Polls indicate Catalans are roughly evenly split on independence — but that figure drops significantly when people are asked if they favor an independent Catalonia outside the European Union.
Call center administrator Monica Casares, 43, from the Catalan city of Badalona, wants to be able to vote in a referendum but is undecided about independence. She says that's because of uncertainty about whether her small children would be better off in an independent Catalonia or as Spanish citizens in the 28-nation EU.
Her husband, an independence supporter, is energized.
"He's thrilled because he thinks a Yes vote in Scotland would give more legitimacy to the independence drive in Catalonia," Casares said.
Catalonia's attempt to hold a referendum and the vote in Scotland have strong support from the Basque pro-independence coalition Bildu, which won 25 percent of the Basque region's vote in the 2012 regional election.
"Catalonia and Scotland have again put the issue of the peoples' right to decide on the political stage, showing that this is an open question in Europe," said Pello Urizar, leader of one party in the Bildu coalition.
In Italy, the leader of the Northern League party that supports independence or greater autonomy for several northern regions said his supporters "are rooting for the separatists" because independence for Scotland would send a message to the EU that other European separatists deserve the right to vote on their future.
"We are hoping that (Scotland) goes through, because it would give a breath of fresh air to a campaign that doesn't end in Scotland but continues in Catalonia and will arrive in Veneto," he said, referring to Italy's northern Veneto region.
Despite the euphoria, political scientists have found that separatism in one country doesn't promote separatism in another, said Jason Sorens, a government professor at Dartmouth College.

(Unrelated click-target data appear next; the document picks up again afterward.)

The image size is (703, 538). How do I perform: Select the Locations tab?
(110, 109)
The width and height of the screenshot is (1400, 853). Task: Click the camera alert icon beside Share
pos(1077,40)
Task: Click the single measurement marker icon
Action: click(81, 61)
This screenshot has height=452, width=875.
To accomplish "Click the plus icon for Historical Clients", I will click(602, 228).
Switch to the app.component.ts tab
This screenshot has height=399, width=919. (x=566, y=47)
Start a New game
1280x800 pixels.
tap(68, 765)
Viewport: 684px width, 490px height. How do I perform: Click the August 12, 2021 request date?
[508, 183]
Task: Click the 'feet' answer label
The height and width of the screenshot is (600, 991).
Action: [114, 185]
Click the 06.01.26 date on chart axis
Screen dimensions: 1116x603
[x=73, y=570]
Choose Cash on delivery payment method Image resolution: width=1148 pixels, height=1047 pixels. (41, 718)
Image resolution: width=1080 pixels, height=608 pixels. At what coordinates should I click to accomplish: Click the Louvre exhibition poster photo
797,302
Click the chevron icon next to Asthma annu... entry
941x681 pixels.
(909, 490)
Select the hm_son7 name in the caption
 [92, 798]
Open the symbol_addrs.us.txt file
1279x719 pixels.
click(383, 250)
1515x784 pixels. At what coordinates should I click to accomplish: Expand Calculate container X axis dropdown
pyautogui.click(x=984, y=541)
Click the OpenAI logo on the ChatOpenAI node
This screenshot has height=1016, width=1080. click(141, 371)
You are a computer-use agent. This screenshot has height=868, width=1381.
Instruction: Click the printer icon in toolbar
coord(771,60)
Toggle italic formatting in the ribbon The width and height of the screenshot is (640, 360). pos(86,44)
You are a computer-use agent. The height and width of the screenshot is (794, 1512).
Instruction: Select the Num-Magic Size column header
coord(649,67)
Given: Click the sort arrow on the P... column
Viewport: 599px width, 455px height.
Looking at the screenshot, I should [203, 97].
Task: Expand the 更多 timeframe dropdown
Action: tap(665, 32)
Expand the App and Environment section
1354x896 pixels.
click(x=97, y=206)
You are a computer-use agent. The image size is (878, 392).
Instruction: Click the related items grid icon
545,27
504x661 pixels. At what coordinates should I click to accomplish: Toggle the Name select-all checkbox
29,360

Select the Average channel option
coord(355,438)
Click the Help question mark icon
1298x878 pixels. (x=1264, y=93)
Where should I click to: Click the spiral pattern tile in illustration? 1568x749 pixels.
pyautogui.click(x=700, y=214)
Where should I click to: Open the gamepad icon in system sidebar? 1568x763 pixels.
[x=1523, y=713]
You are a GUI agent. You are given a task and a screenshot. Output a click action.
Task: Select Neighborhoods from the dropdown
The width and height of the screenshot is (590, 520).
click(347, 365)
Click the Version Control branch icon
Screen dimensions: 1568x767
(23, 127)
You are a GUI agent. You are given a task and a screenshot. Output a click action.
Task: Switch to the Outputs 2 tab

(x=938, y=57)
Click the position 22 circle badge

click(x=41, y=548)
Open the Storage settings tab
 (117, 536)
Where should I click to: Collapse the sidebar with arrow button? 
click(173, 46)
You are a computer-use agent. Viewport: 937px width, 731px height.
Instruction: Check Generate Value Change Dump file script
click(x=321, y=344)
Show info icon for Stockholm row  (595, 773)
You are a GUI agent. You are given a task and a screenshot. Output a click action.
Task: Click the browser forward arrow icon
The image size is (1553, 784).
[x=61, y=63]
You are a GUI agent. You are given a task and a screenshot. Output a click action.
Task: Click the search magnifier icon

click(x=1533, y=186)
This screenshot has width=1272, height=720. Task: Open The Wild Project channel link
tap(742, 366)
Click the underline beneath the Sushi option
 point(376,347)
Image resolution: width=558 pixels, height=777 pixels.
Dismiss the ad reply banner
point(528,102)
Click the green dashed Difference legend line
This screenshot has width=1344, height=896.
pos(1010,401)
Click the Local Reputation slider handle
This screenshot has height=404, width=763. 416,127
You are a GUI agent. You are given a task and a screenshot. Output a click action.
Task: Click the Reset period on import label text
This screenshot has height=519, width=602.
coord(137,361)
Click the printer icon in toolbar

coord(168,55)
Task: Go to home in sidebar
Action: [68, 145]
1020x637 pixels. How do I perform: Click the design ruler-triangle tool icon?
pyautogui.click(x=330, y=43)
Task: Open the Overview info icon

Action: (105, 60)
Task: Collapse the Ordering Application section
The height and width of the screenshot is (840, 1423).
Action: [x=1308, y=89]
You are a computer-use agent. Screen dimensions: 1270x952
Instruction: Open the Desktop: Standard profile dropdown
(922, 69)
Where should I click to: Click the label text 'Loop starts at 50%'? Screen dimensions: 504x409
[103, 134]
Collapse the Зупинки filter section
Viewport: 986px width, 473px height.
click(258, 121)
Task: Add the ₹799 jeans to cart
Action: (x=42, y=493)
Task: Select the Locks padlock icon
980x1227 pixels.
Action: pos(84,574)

"If Scotland votes Yes and the negotiation process goes smoothly, and Scotland gets into the EU quickly, that might boost secessionist support because it would show the risks of independence are lower," he said. "It could go the other way, if the transition involves a lot of cost."
Alan Clendenning reported from Madrid. Associated Press writers Jorge Sainz in Madrid and Colleen Barry in Milan, Italy, contributed to this story.